§ PASSAGE FOR REVIEW
========

Tuesday, April 3, 2012

Fixing Health Insurance: Cochrane

Professor John Cochrane joins a theme Global Review has been singing for a while, the Obamacare isn't a solution to the problems of today's healthcare system - it's an enshrinement. The high cost of insurance, Cochrane argues, is due to heavy government regulation, cronyism, and (of course) the moral hazard problem.
The number of new doctors is still restricted, thanks to Congress and the American Medical Association. Congress caps the number of residencies, the AMA has fought the expansion of medical schools, state tests make it difficult for foreign doctors to work here, and on and on... New hospitals? In my home state of Illinois, every new hospital, expansion of an existing facility or major equipment purchase must obtain a "certificate of need" from the Illinois Health Facilities Planning Board. The board does a great job of insulating existing hospitals from competition if they are well connected politically. Imagine the joy United Airlines would feel if Southwest had to get a "certificate of need" before moving in to a new city—or the pleasure Sears would have if Wal-Mart had to do so - and all it took was a small contribution to a well-connected official.
Some might argue that moral hazard is a necessary downside of providing healthcare to a large proportion of the population. But that's not true: a major flaw in our system is that it covers regular, predictable expenses with insurance. People should pay for regular health care out of their pocket - the same way they pay for food.
The [government's] main argument for a mandate before the Supreme Court was that people of modest means can fail to buy insurance, and then rely on charity care in emergency rooms, shifting the cost to the rest of us. But the expenses of emergency room treatment for indigent uninsured people are not health-care's central cost problem. Costs are rising because people who do have insurance, and their doctors, overuse health services and don't shop on price, and because regulations have salted insurance with ever more coverage for them to overuse.

========

Dataset excerpts:
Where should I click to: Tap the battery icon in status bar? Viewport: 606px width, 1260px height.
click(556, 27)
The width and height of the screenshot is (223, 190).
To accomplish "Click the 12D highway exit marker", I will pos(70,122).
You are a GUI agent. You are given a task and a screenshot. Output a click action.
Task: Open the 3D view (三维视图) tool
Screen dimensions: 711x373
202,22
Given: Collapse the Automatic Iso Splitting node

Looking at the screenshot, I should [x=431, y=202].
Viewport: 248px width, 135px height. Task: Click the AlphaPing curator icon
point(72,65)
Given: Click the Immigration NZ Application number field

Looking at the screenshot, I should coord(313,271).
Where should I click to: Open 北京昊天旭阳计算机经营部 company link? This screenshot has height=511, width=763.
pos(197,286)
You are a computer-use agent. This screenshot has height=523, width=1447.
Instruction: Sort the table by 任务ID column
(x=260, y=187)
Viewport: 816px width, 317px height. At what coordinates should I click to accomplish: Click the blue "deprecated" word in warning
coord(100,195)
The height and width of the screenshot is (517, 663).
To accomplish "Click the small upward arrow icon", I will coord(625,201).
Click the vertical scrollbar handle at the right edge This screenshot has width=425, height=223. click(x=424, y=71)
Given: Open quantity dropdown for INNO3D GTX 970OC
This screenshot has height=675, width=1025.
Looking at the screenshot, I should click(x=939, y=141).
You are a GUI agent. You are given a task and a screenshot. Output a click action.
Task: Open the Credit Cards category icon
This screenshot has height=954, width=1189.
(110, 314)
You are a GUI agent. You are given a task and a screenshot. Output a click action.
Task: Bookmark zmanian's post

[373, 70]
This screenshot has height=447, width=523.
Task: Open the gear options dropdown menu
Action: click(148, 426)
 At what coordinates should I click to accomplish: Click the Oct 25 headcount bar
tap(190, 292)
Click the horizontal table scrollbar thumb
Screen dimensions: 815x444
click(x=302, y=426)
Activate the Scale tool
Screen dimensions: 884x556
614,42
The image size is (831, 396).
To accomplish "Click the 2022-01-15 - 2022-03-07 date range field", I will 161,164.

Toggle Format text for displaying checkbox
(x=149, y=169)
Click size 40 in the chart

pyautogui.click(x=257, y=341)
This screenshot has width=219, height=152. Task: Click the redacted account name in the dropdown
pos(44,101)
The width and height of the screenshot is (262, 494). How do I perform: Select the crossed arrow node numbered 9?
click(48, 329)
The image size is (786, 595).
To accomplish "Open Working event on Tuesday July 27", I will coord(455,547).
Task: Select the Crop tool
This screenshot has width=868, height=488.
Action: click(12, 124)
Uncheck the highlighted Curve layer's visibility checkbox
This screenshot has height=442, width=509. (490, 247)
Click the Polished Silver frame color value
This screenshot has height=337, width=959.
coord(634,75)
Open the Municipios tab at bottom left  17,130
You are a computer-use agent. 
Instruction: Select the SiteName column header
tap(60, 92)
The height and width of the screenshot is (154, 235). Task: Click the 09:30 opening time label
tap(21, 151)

========

§ WHAT THIS EXERCISE ASKS
**1)** Decide whether each statement below agrees with the post on fixing health insurance, answering yes or no and quoting the deciding words of the post. (a) Congress caps the number of residencies. (b) In Illinois, a certificate of need is required for new hospitals but not for major equipment purchases. (c) The post calls emergency room treatment for indigent uninsured people health care's central cost problem.
**2)** Write the next paragraph of the post on fixing health insurance, starting after its final sentence.

§ RESPONSES FOR EACH TASK
**1)**
(a) Yes: "Congress caps the number of residencies"
(b) No: "every new hospital, expansion of an existing facility or major equipment purchase must obtain a "certificate of need""
(c) No: "the expenses of emergency room treatment for indigent uninsured people are not health-care's central cost problem"

**2)**
If we had a deregulated, competitive market in individual catastrophic insurance, that market would be so much cheaper than what's offered today that we would likely not even need the mandate.
Why are so many Americans uninsured? Proponents of Obamacare like to point out the pre-existing condition problem and adverse selection. Cochrane proposes a market mechanism to deal with pre-existing conditions, but also points out why even healthy people don't often buy insurance in the private market: it's too expensive. They often can't buy catastrophic-cost insurance, which is their main need, without also buying a host of expensive services they don't want and won't use - but must pay for.

It bears repeating: Obamacare does not solve the current problems; it enshrines them. It doesn't represent a popular victory over the insurance companies, it represents perpetual empowerment of the insurance company over the citizen. In what world is that liberal?